- SELECTED TEXT -
★ ★ ★ ★ ★

Fleet Configuration Management
Table of Contents
Introduction
Recently, my team at Microsoft completed a customer engagement that involved managing edge deployments onto factory floors across geographical locations. This system needed to support existing workloads migrated from Azure IoT Hub, new workloads for processing IoT data feeds, and machine learning workloads for performing inference to ship intelligence to the edge.
During this engagement, we built a system to handle this complexity using Kalypso to orchestrate GitOps deployments across a fleet of arc-enabled Kubernetes clusters hosting Azure IoT Operations to support cloud connectivity and IoT device telemetry.
This post explains the challenge of fleet configuration management, the role of an automated fleet configuration management system, and describes key considerations for building such a system.
What Is Fleet Configuration Management?
An automated fleet configuration management system is essential in a scenario where many workloads or applications need to be deployed and managed across a fleet of hosting platforms. This can be the case for cloud hosted platforms serving separate purposes, or edge hosted platforms where workloads need to be distributed across separate locations.

★ ★ ★ ★ ★

- OBJECTIVES -
1. Set down the fleet configuration management article word for word, between "An automated fleet configuration management system is" and "across separate locations.", inclusive.
2. Write the next part of the fleet configuration management article, picking up after its final sentence.

- SOURCE DATA -
★ ★ ★ ★ ★

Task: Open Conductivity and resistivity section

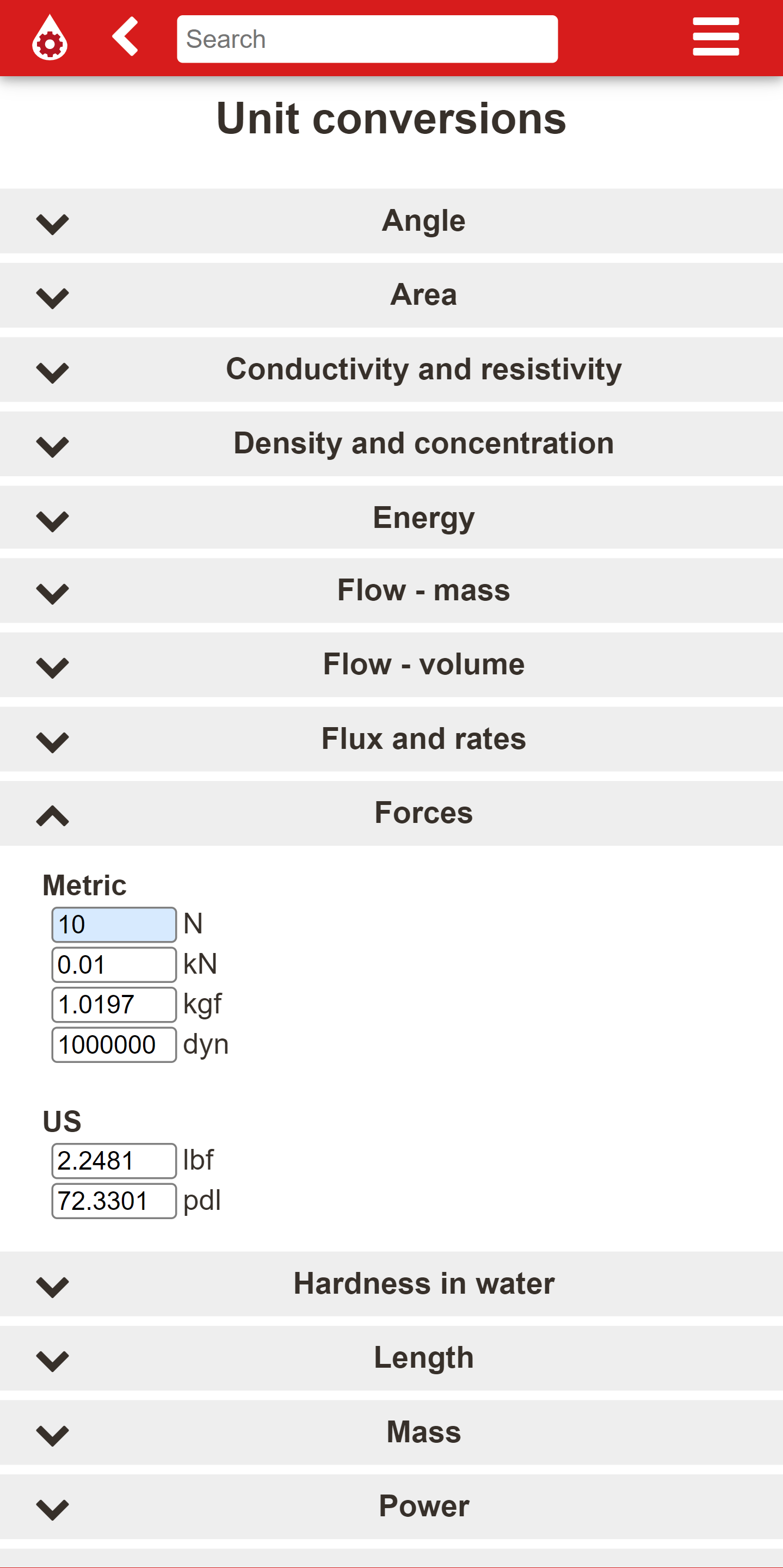Action: point(391,370)
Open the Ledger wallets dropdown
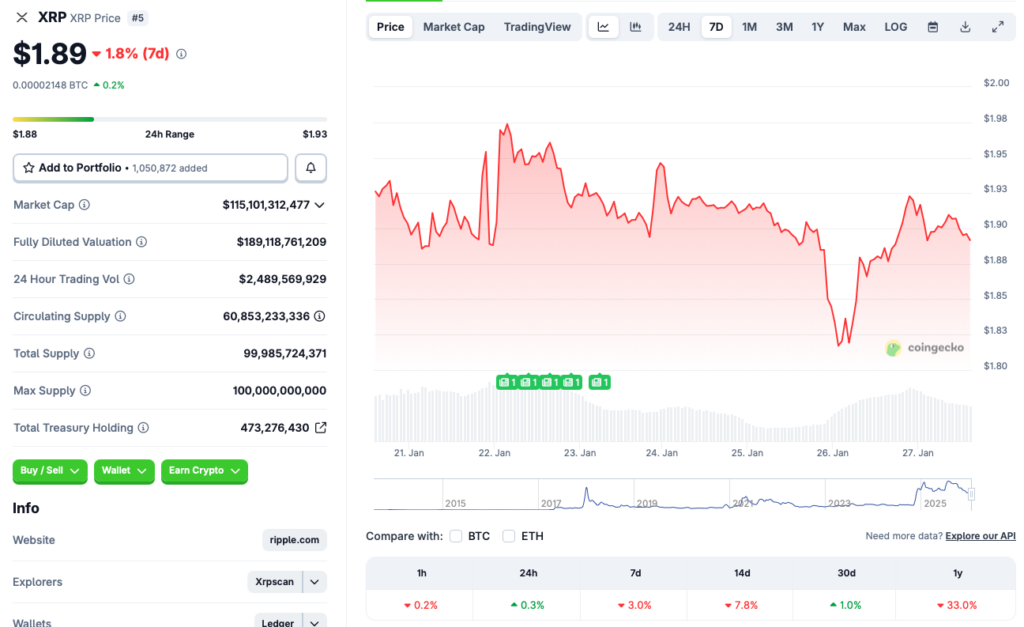 click(290, 621)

★ ★ ★ ★ ★

- EXPECTED RESULTS -
1.
An automated fleet configuration management system is essential in a scenario where many workloads or applications need to be deployed and managed across a fleet of hosting platforms. This can be the case for cloud hosted platforms serving separate purposes, or edge hosted platforms where workloads need to be distributed across separate locations.

2.
Example Fleet Configuration Management Systems
There are a few options for implementing a fleet configuration management system. The one that works best for a given scenario will depend on details such as the hosting platforms that they support, licensing, and operational requirements. All of these options require managing a single separate Kubernetes cluster to run the automation work of the system.
- Azure Kubernetes Fleet Manager: This is a good choice for cloud-hosted AKS workloads and provides features for orchestrating Kubernetes cluster operations such as cluster version upgrades. A “Hub Cluster” hosts a Kubernetes controller that reconciles all of the workloads running on member clusters.
- Rancher Fleet: This is a good choice if you are using Rancher to manage your Kubernetes clusters. It is open source and uses a Fleet Agent to manage individual workloads on clusters within the fleet. A “Fleet Controller Cluster” hosts a Kubernetes controller and is monitored by all of the individual fleet clusters.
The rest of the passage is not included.